“We hold that . . . when a principal is jointly and severally liable for the fault of its agent, a stipulated dismissal with prejudice of the principal does not as a matter of law bar a claim against the agent.”
This is a slip-and-fall in a drug store. Plaintiff sued Walgreen’s and its janitorial service. She settled with Walgreen’s. The janitorial service then moved for dismissal, on the principle that the release of the principal releases the agent.
This principle may not be familiar to those with more than a foggy grasp of the law of agency since theory, and the practice of the common law, are to the contrary. But dictum in a 1945 case citing Am. Jur. supported it as did, the court points out, a 1963 passage in A.L.R. We think and hope that the court is suggesting – and we think and hope that most lawyers understand – the foolishness of relying on such as Am. Jur. and A.L.R. They are (or were, in the days before the internet) ways of finding cases; to rely on their legal conclusions is lazy and amateurish (except, of course, when you can’t find cases that actually say some favorable thing that Am.Jur., etc. say they do).

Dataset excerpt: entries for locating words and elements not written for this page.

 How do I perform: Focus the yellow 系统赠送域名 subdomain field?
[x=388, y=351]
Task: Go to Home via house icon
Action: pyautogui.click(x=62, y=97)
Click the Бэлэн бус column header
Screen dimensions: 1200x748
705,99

But the court avoids common-law problems by relying instead on UCATA. Principal and agent are still jointly and severally liable (12-2506); release of one joint tortfeasor doesn’t release the other (12-2504). The janitorial service argued that 2504 doesn’t apply, citing a case (Law 2007) involving the release of the agent. The court explains – using some good common-law theory without quite acknowledging it as such – that Law can’t apply to the converse situation.
This opinion uses the U.S. Supreme Court page format recently adopted by our Supreme Court. We don’t recall seeing this in a CA2 opinion yet but presumably its only a matter of time until everyone is sophisticated, or modern, or whatever somebody thinks this is. (Do they really think it modern? Should we tell them that its older than their “old” format?)